→ **What the task asks**: Reproduce every record exactly as given.

→ **Information supplied**:
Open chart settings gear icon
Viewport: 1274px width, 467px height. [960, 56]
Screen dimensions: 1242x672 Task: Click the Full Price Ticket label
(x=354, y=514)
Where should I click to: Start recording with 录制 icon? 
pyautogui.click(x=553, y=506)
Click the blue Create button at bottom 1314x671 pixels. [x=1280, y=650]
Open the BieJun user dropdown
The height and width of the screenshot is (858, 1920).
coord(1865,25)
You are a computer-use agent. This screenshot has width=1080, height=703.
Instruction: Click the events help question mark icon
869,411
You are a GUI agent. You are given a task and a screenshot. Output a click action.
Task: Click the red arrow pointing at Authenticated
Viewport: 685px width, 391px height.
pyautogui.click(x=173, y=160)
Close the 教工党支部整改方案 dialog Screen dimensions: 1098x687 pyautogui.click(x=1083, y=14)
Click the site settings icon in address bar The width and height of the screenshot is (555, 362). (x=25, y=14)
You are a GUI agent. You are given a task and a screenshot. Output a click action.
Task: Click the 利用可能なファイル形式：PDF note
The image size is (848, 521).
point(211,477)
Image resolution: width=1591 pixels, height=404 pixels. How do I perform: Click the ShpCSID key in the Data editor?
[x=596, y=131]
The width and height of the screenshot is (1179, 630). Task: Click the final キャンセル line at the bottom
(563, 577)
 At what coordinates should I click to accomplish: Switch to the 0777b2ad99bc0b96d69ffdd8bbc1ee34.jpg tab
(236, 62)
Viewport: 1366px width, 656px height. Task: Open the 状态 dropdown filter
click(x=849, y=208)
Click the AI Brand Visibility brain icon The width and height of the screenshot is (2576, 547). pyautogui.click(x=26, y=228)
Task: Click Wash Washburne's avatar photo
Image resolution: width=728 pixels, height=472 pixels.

→ **Task response**:
Open chart settings gear icon
Viewport: 1274px width, 467px height. [960, 56]
Screen dimensions: 1242x672 Task: Click the Full Price Ticket label
(x=354, y=514)
Where should I click to: Start recording with 录制 icon? 
pyautogui.click(x=553, y=506)
Click the blue Create button at bottom 1314x671 pixels. [x=1280, y=650]
Open the BieJun user dropdown
The height and width of the screenshot is (858, 1920).
coord(1865,25)
You are a computer-use agent. This screenshot has width=1080, height=703.
Instruction: Click the events help question mark icon
869,411
You are a GUI agent. You are given a task and a screenshot. Output a click action.
Task: Click the red arrow pointing at Authenticated
Viewport: 685px width, 391px height.
pyautogui.click(x=173, y=160)
Close the 教工党支部整改方案 dialog Screen dimensions: 1098x687 pyautogui.click(x=1083, y=14)
Click the site settings icon in address bar The width and height of the screenshot is (555, 362). (x=25, y=14)
You are a GUI agent. You are given a task and a screenshot. Output a click action.
Task: Click the 利用可能なファイル形式：PDF note
The image size is (848, 521).
point(211,477)
Image resolution: width=1591 pixels, height=404 pixels. How do I perform: Click the ShpCSID key in the Data editor?
[x=596, y=131]
The width and height of the screenshot is (1179, 630). Task: Click the final キャンセル line at the bottom
(563, 577)
 At what coordinates should I click to accomplish: Switch to the 0777b2ad99bc0b96d69ffdd8bbc1ee34.jpg tab
(236, 62)
Viewport: 1366px width, 656px height. Task: Open the 状态 dropdown filter
click(x=849, y=208)
Click the AI Brand Visibility brain icon The width and height of the screenshot is (2576, 547). pyautogui.click(x=26, y=228)
Task: Click Wash Washburne's avatar photo
Image resolution: width=728 pixels, height=472 pixels.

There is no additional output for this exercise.